A young woman stands in a bathroom, and is confronted by two reflections of herself – one pro-selfie (R1), the other anti- (R2). During this back-and-forth conversation, the cliches about selfies are reiterated, as if to provide a summary of where we are now in terms of selfie discourse.
The selfie is first suggested in the video as if it were an illicit activity, when the reflection (R1) urges her to “do it… take a selfie” to the sound of eerie background music. “Isn’t that a little narcissistic?” (cliche 1 – selfies are narcissistic) chimes in the second reflection (R2). R1 states that “selfies help young girls redefine the standards of beauty” (cliche 2 – selfies need to be resistant to be valid), which is immediately contradicted by her instruction to “stick out your tits and take a picture” (cliche 3 – selfies are inseparable from sexualised body display).

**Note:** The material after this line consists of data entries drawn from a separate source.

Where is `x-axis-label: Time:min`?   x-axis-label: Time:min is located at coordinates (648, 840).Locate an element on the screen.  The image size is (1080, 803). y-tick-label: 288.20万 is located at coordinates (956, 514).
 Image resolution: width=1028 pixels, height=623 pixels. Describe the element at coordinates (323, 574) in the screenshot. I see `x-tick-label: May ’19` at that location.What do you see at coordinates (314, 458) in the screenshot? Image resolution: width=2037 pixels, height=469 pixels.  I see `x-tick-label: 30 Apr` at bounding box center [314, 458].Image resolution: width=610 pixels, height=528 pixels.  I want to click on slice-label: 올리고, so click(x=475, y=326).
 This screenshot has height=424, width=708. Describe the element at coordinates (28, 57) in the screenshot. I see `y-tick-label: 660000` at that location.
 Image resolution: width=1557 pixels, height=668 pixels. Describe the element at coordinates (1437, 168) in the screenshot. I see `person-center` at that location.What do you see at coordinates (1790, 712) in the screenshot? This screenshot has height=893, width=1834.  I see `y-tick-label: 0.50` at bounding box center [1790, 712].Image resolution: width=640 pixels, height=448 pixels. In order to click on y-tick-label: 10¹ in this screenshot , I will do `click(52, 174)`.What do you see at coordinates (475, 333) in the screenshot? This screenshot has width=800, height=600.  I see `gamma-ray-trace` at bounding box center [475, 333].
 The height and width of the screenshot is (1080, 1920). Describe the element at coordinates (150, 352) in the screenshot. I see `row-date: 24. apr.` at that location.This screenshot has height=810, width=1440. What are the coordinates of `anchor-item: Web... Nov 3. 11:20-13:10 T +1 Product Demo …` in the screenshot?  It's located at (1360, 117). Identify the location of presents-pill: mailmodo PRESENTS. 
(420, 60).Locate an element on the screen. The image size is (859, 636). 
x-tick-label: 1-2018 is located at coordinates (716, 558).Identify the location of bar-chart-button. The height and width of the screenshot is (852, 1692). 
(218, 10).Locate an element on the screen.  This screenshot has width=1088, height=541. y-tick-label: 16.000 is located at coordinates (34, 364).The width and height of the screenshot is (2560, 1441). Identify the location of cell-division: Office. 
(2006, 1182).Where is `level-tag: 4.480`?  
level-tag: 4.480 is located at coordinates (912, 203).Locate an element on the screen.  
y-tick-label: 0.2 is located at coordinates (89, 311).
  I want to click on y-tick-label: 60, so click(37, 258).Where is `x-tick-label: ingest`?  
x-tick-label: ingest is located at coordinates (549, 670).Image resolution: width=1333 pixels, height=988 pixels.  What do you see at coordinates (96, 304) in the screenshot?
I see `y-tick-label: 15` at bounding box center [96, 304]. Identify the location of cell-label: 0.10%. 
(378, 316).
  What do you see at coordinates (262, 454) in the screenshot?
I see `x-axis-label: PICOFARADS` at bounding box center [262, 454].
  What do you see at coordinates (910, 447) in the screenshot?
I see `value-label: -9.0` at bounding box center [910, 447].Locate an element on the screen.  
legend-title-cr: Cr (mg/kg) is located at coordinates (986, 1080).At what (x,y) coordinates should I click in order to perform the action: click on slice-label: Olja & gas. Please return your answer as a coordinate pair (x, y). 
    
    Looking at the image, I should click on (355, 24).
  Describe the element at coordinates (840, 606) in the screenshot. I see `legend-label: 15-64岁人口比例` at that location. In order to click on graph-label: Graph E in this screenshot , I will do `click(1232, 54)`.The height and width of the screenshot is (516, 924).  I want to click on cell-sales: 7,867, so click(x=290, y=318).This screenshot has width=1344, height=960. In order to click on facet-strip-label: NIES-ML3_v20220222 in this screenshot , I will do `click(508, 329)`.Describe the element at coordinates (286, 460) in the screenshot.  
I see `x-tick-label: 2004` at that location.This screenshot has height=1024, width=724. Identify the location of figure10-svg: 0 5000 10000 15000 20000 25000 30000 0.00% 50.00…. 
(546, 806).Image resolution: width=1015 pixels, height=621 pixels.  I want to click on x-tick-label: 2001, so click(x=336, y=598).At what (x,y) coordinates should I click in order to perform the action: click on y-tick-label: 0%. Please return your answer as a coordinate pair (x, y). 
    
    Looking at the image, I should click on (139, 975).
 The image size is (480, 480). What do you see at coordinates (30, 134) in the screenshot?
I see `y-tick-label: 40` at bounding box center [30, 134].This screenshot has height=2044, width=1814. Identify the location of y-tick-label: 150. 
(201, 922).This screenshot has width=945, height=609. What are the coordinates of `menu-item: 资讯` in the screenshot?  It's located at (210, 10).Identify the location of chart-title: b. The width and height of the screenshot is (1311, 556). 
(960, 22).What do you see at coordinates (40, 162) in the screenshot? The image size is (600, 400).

R2 expresses concern that “this is going to come across as some kind of pathetic plea for attention” (cliche 4 – selfies are attention-seeking). R1 counters this by likening the selfie to a self-portrait, created by artists, “like Van Gogh” (cliche 5 – selfies exist in relation to Proper Art). Furthermore, she adds, astronauts take selfies, to which R2 responds that this is justified because they’re in outer space, and this achievement therefore makes their selfies acceptable (cliche 6 – selfies are valid if taken by special people). R1 continues by reassuring the heroine that “no first draft ever made it to Instagram” (cliche 7 – selfies connote inauthenticity). R1’s advice to “let your body just fall the way it naturally does” results in a contorted pose (cliche 8 – selfies feature forced and bizarre presentations of self):
Again, R2 expresses concern about the image, suggesting it makes her look like “a raging narcissist” (just one image, really?). R1 angrily retorts that everyone does this, and that tagging it #nomakeup and sending money to a cancer charity would protect her from accusations of narcissism (cliche 9 – selfie-takers seek to validate themselves and escape criticism, making even donation a cynical act). R2 questions this practice of “paying money to be relieved of guilt” (cliche 10 – selfie-takers are guilty of doing something that requires forgiveness). Both R1 and R2 then state they “don’t give a fuck what other people think” and use their selfie-taking / non-selfie-taking as evidence of that (cliche 4 again – selfies are taken to generate positive peer attention).
R1 suggests that the heroine take a silly photo to connote not-giving-a-fuck, but proceeds to stage manage the process, suggesting “cute weird”, with “beautiful eyes” (cliche 11 – selfies are contrived and lack anything approaching spontaneity). This should involve looking as if she is unaware of having the photo taken (cliche 7 again). Lastly, she states “now hold up a sign about feminism, but still with great cleavage” (cliche 12 – even political statements are compromised by the selfie’s principle of sexual display. Selfie-takers are therefore excluded from feminist practice).
The heroine takes her picture and uploads it, captioning it by stating that she doesn’t “normally take selfies, but I’m just being goofy and living life, LOL, #cancerresearch” (cliche 12 again – the contrast between LOL and #cancerresearch implies that selfie-takers are unable to approach serious issues in an appropriate manner).
Cut to the photograph’s reception by two of her friends:
“She is such an attention whore” one states, adding “stop shoving your face in my feed”, before they both click ‘like’ and add positive comments (cliche 13 – selfies are part of an online culture of deception, where no-one says what they mean, but engage in activities which maintain their social position).
So there we have it – selfie-discipline approached from both the individual and social perspective, in which both the sub-conscious and the peer group combine forces to urge young women to stop taking selfies.